Sometimes I freeze, and that makes me mad at myself. Often I laugh along because it's an automatic response when I'm uncomfortable so I'll still be likable, and that makes me even madder at myself. Sometimes I ignore comments because giving a reaction to people who are trying to get exactly that really takes more energy than I have to waste. It's all just exhausting. Any time I've been physically instead of just psychologically threatened, my violent-but-almost-always-repressed temper has come out and made me me yell and swear and kick and be fairly frightening for my stature. Thanks to plenty of luck and good friends looking out for each other as well, I've so far come out of all of the above mad as hell but relatively unscathed. Thank God for my bipolar (literally) father and the temper he modeled for me; having it has helped me as many times as it has caused me trouble.

All of this happens to women. It also happens to LGBTQIA+ people, and yes, straight men, too. It's horrific when anyone experiences the demeaning, unsafe feelings that harassment and assault carry around in their sidecars. I only know what it is to be a woman; that's the testimony I can offer.

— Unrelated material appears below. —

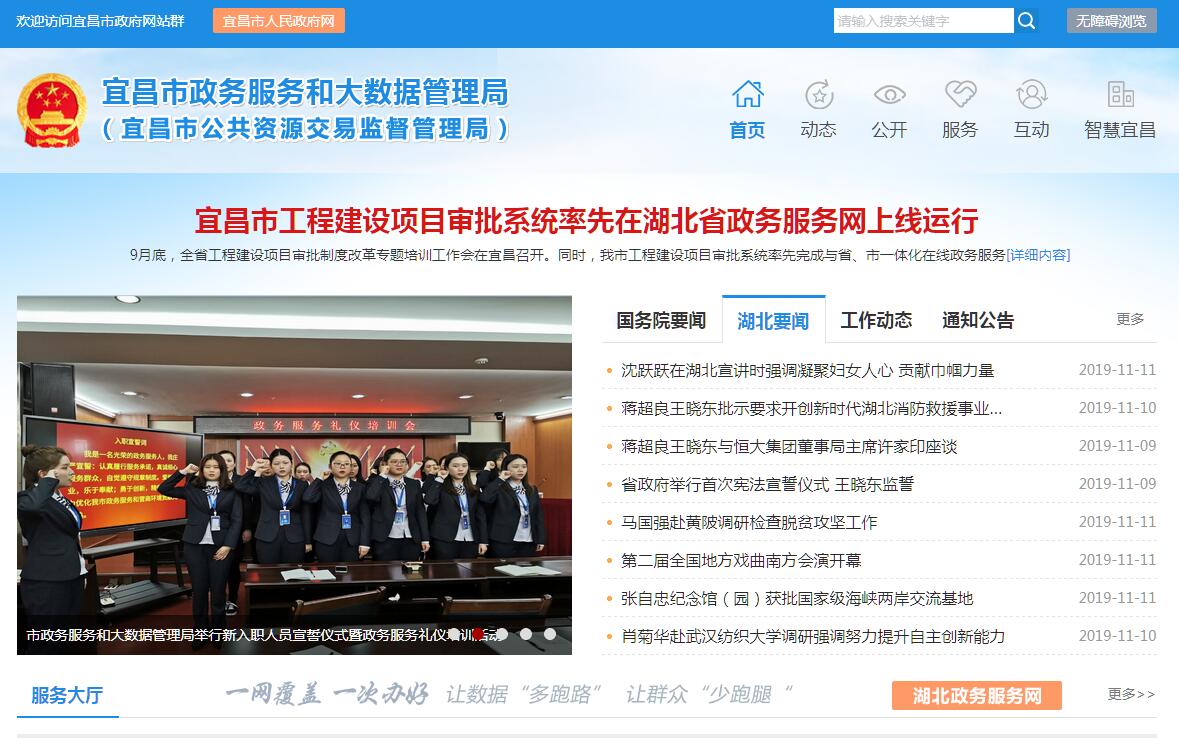Screen dimensions: 1179x738
Task: Click the national emblem logo
Action: (x=52, y=110)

Plenty of women with mouths as foul as mine and much stronger muscles don't come out of any of this unscathed. I have no patience for any woman who doesn't stand with victims in sisterhood, whether or not one has experienced any trauma herself. Because, yes, #metoo, and whether in ways big or small, #yesallwomen.

I hope someday these stories won't be so common. I also hope someday the conversation will be reframed from "How many women are raped each year?" to "How many men are rapists each year?"

Love you, sisters.


EDIT: This is all normal, everyday shit when you're female. Anybody thinking, "Why didn't I know about any of that?" or "I should check and make sure she's OK," should know that I'm 100% good. None of this even seemed out of the ordinary—angering, but not at all unexpected—at the time, and I don't need to talk through it. 

The point of all of this is that the good people of the world should vigilantly watch for problems happening around you and jump in when you see them. Sometimes it's the little things: I would have *loved* it if someone had walked up at Home Depot and said, "Hey dude, how about you pick up your own damn concrete and quit looking at her ass?"